__Your goal__: Beginning at the line that contains "This screenshot has height=592, width=1105.", output each line exactly through the end of the records, and drop any pictures.

*** Records to use

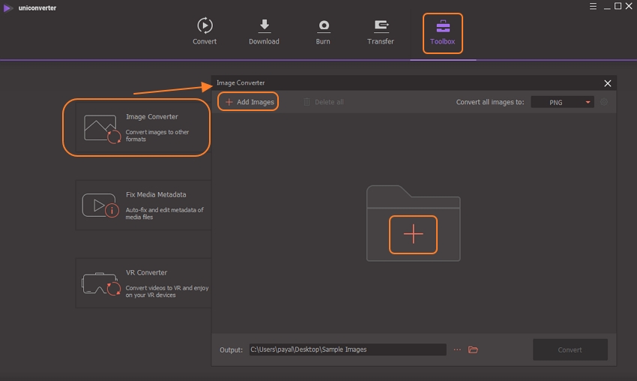637x381 pixels.
Task: Open the Transfer tab
Action: (380, 32)
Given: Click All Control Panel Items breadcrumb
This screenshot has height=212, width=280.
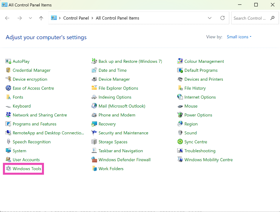Looking at the screenshot, I should (x=117, y=18).
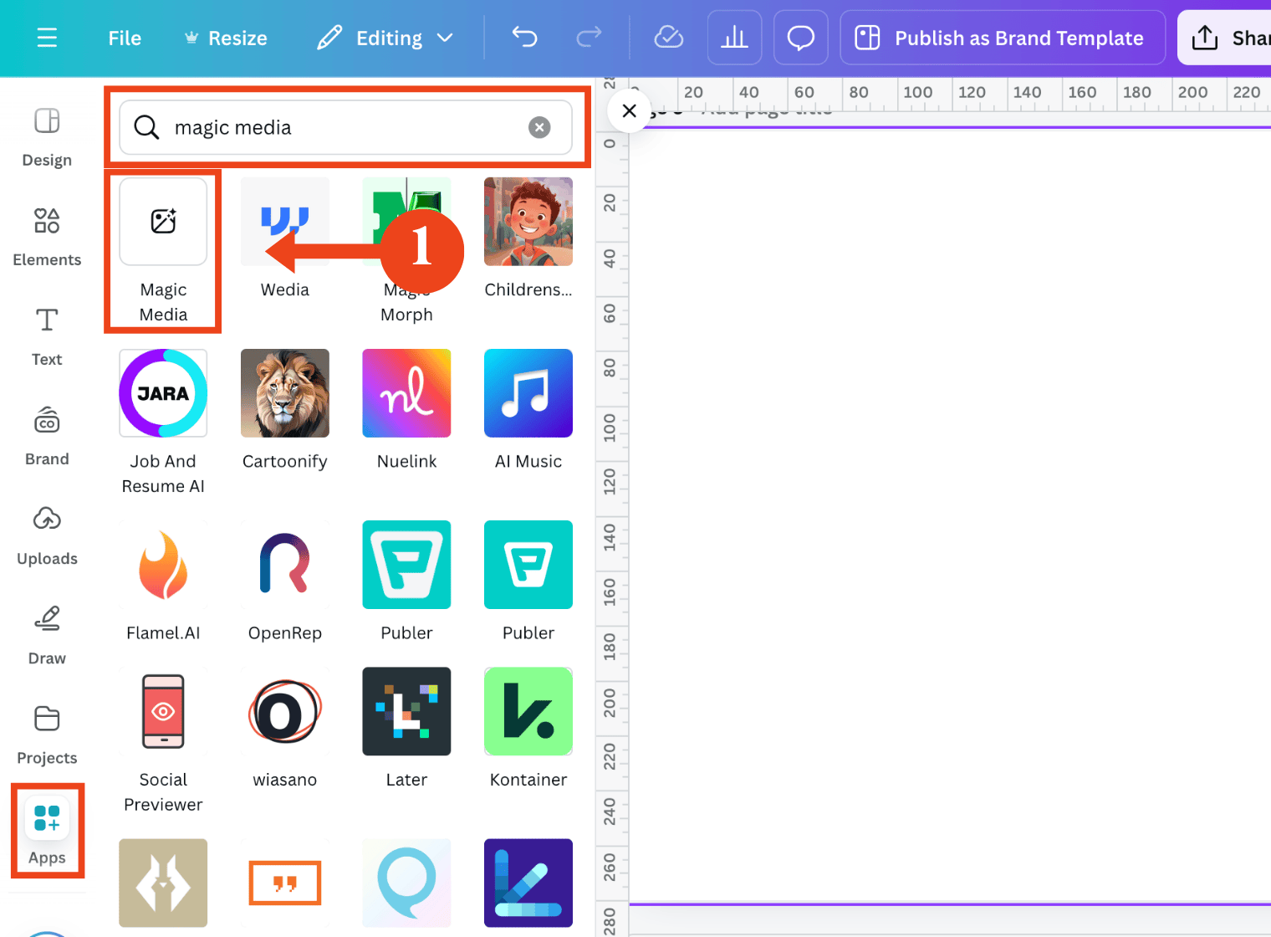Screen dimensions: 1271x937
Task: Open the analytics bar chart icon
Action: point(734,38)
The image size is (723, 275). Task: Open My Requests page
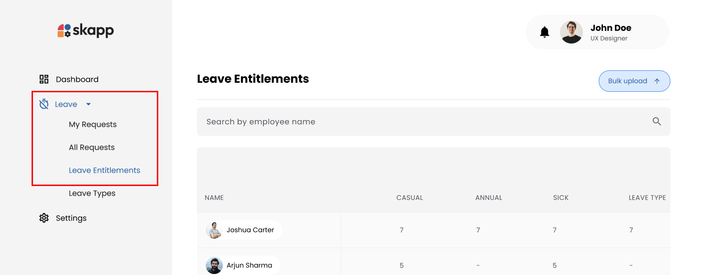(93, 124)
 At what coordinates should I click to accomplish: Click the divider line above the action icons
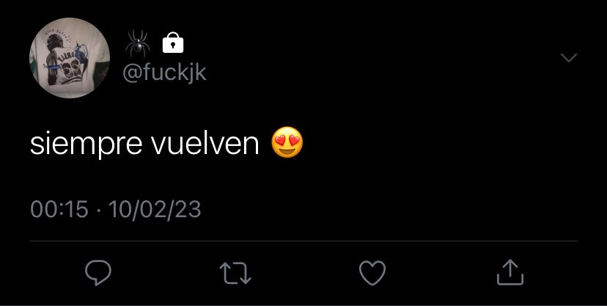tap(304, 241)
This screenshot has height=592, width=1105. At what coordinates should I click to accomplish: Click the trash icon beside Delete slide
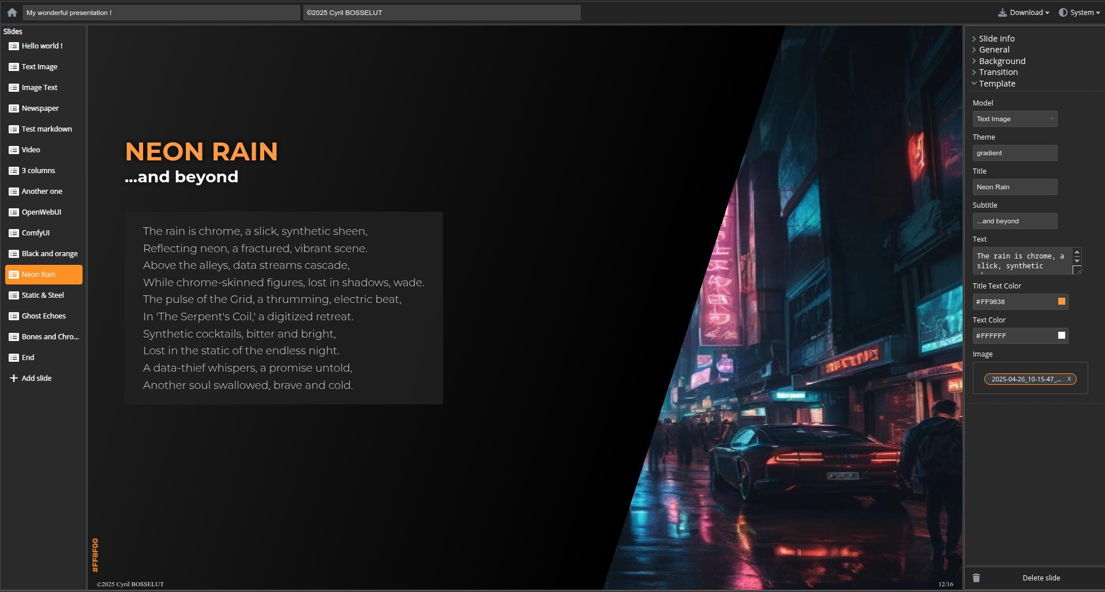point(976,578)
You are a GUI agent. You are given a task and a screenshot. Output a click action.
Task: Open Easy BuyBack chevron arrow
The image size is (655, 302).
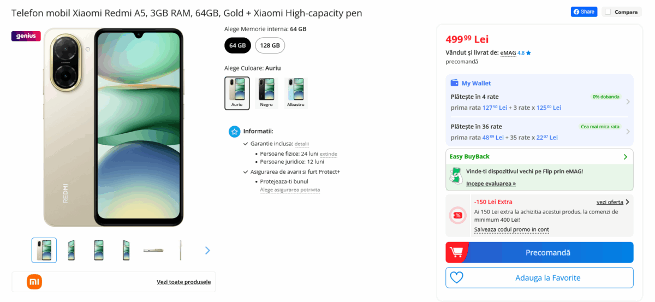coord(626,157)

******

__Response to this exercise__:
This screenshot has height=592, width=1105. At what coordinates should I click to accomplish: Click the trash icon beside Delete slide
point(976,578)
You are a GUI agent. You are given a task and a screenshot. Output a click action.
Task: Open Easy BuyBack chevron arrow
The image size is (655, 302).
coord(626,157)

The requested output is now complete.